■ WHAT YOU WILL DO
Your output should be the line with "This screenshot has height=503, width=1024." and all following lines of the data below, through the end, repeated exactly.

■ DATA FOR PROCESSING
════════════════════

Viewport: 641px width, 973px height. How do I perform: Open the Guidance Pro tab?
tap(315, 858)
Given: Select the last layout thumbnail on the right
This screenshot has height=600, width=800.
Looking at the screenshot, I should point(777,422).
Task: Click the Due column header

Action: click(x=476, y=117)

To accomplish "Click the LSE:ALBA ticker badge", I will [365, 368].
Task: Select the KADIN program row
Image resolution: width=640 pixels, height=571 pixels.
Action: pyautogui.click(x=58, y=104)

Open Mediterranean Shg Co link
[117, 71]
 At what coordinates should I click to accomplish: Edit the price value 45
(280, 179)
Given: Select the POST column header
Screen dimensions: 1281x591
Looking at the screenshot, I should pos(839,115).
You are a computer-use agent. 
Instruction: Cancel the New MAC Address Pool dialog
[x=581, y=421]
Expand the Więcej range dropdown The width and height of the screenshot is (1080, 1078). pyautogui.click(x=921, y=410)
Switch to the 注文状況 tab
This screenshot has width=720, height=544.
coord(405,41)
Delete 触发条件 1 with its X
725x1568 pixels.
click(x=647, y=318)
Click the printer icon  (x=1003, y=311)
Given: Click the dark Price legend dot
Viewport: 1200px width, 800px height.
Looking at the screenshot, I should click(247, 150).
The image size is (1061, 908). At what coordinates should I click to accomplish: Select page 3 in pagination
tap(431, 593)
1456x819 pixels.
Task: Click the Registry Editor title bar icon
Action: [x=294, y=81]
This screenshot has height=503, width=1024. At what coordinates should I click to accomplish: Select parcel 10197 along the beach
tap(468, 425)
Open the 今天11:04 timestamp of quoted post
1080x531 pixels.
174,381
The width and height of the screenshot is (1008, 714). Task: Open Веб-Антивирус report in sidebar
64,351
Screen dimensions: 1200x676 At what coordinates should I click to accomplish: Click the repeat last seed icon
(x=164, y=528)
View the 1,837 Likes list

════════════════════

■ ANSWER TO THIS PROBLEM
This screenshot has height=503, width=1024. At what coordinates should I click to accomplish: Select parcel 10197 along the beach
tap(468, 425)
Open the 今天11:04 timestamp of quoted post
1080x531 pixels.
174,381
The width and height of the screenshot is (1008, 714). Task: Open Веб-Антивирус report in sidebar
64,351
Screen dimensions: 1200x676 At what coordinates should I click to accomplish: Click the repeat last seed icon
(x=164, y=528)
View the 1,837 Likes list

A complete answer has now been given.